:: Given instruction 1 ::
From the thread about X video freezes, list every window manager the poster names.
:: Given instruction 2 ::
Answer these questions from the thread about X video freezes:
(a) What setting on the kernel command line do some old postings suggest?
(b) How is a locked-up machine restored?
(c) Which kernel version does the Fedora 33 installation run?
:: Given instruction 3 ::
Write what comes next in the thread about X video freezes, starting after its final line.

X windows video freeze - KV 5.10.x
This behavior is observable for the last few weeks since Slackware64-current adopted KV 5.10.x (1<x<5). It has never been seen in any prior implementation with a similar configuration.
Random permanent lockups (onset in minutes - hours). Keyboard + all mouse buttons dead, mouse pointer moves. Restore by hard reset only (Power button). Identical issue on two machines. Lenovo ThinkPads: P15v (i7 8c/16t integrated UHD graphics, new) & X390 (i7 4c/8t integrated UHD graphics, 1 year in service) General configuration: X/Xorg default-configured, libinput, window managers (FVWM|Openbox|i3), browsers (Google-Chrome-Stable|Firefox); no display manager, nor any KDE or Xfce. (The char '|' indicates alternatives that do not matter.) General remarks: Each of these machines also carries recent Fedora 33 (KV 5.9.16) & Ubuntu 20.04.1 (KV 5.8) Gnome installations; no lockups occur. Using either of the machines to ssh as root at a console into the other seized machine shows that everything is actually running normally except the X server. kill(all) -9 on X, startx, xinit, .xinitrc has no effect. The logs in /var/log do not show any suspicious entries. Some old postings suggest intel_idle.max_cstate=1 on the kernel command line has ameliorated the problem. It is being tested, but, really should not be needed. Can anyone corroborate this? Comments? |
Quote:
|
Yes, you're not alone.

:: Given records ::
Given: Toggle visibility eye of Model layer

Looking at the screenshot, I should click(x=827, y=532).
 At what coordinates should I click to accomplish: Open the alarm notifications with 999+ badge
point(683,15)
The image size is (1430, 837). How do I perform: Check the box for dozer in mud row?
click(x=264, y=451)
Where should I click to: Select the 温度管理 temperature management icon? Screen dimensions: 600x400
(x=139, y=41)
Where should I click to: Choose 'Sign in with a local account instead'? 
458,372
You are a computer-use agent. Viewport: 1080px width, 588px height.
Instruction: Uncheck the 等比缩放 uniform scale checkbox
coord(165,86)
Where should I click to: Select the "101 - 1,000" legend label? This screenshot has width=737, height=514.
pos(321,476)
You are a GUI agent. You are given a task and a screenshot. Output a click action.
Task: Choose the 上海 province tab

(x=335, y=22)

:: Written answer 1 ::
FVWM, Openbox, i3

:: Written answer 2 ::
(a) intel_idle.max_cstate=1
(b) By hard reset only, using the power button.
(c) KV 5.9.16

:: Written answer 3 ::
Seen the exact same issue a couple of times on a hp laptop with i3-5157u and integrated Iris 6100 GPU, running KV > 5.10. Others have posted about it too. Last time it happened to me I was just scrolling down a webpage in firefox using the scroll wheel on my mouse, so unlike chuck above, suspend wasn't a factor. However, I've not had another hang for a couple of days now, so I don't know what to think at present. Could just be on a lucky-streak. :confused: |
freezes are totally random.
Today we hope the new 5.10.6 appears in changelog , suposed to be patched. |
Kernel 5.10.5 both generic and huge.
Google Chrome Stable YouTube videos randomly die on the vine. Have to force a reboot. Kernel 5.4.84 runs all day without a hiccup |
Kernel 5.10.6 is out already.
Code:
a/kernel-firmware-20210109_d528862-noarch-1.txz: Upgraded. |
The OP describes what I'm experiencing to the letter, and it looks like there is more then one issue at play here, and that's why we have a few threads about it.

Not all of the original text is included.